## [Work to complete]
Working from the entries that follow, transcribe exactly and only the lines from the one with "Follow the Promociones" through the last, pictures excluded.

(Collected data)
Segment Open
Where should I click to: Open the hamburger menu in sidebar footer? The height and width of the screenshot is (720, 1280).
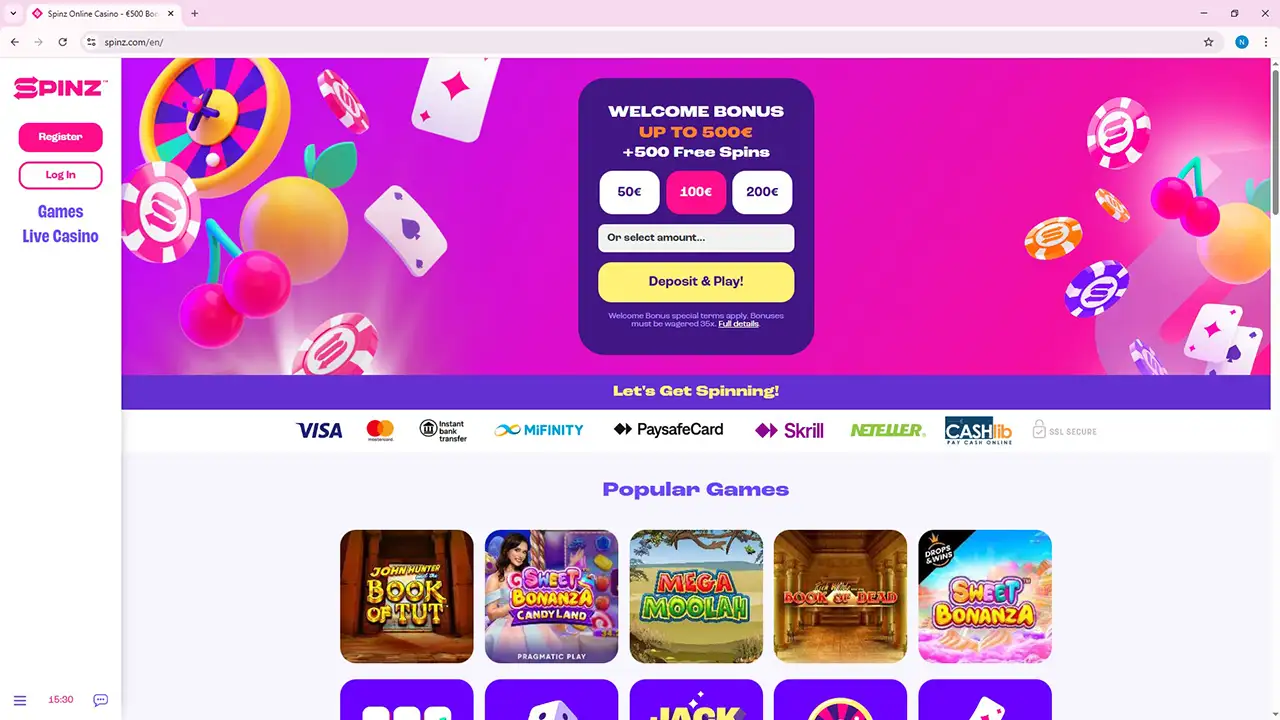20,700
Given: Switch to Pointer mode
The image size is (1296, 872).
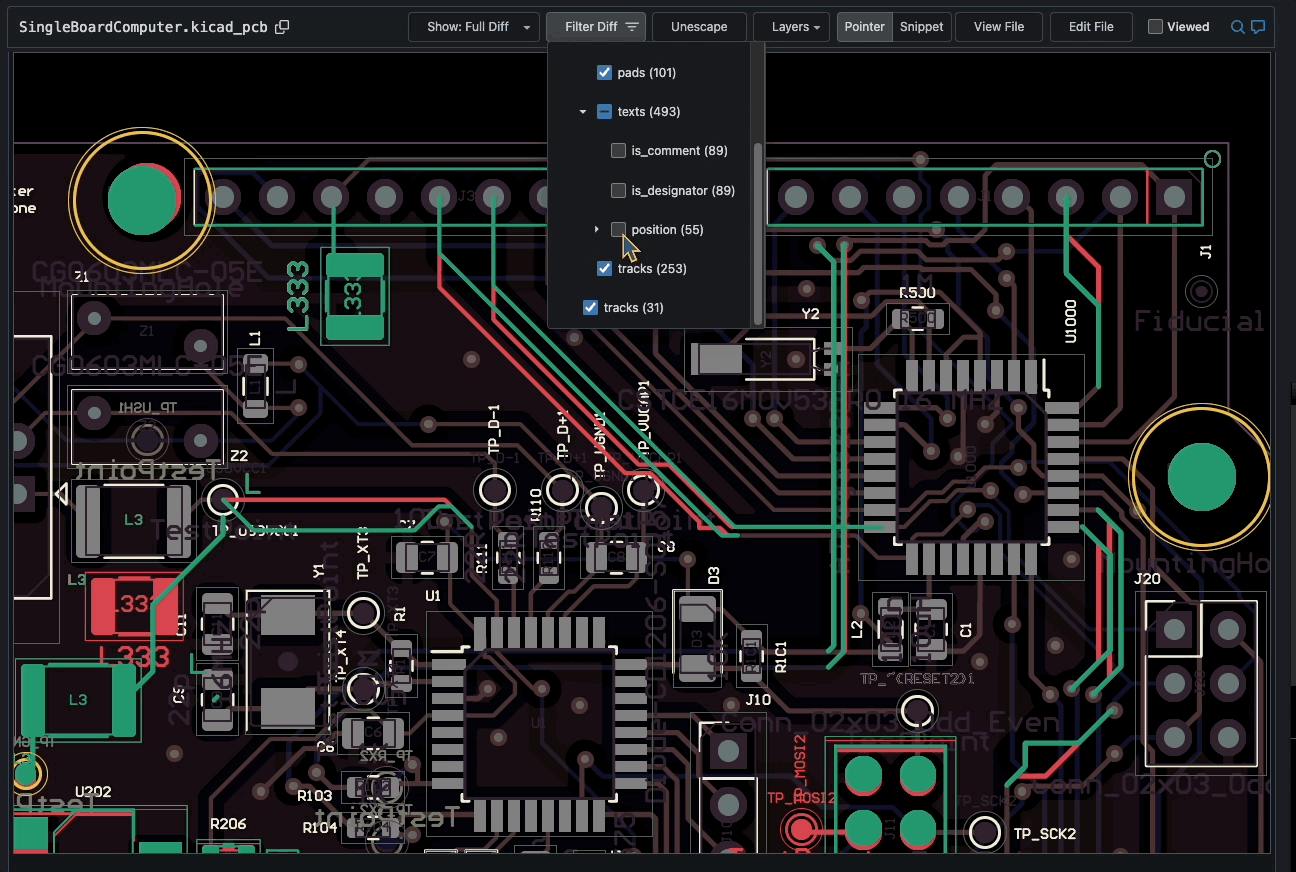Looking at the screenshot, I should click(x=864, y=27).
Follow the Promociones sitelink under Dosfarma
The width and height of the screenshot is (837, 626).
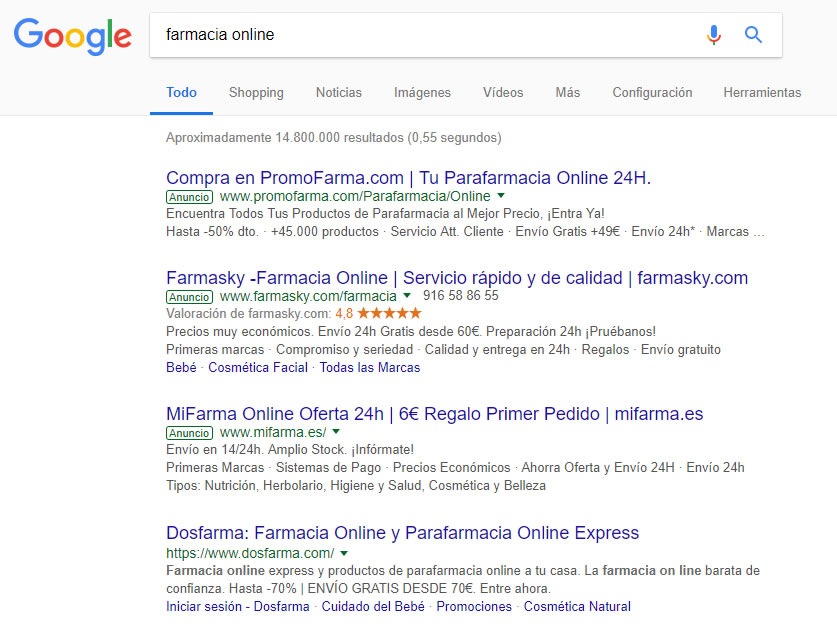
Segment Closed
## [Solution for this exercise]
Follow the Promociones sitelink under Dosfarma
The width and height of the screenshot is (837, 626).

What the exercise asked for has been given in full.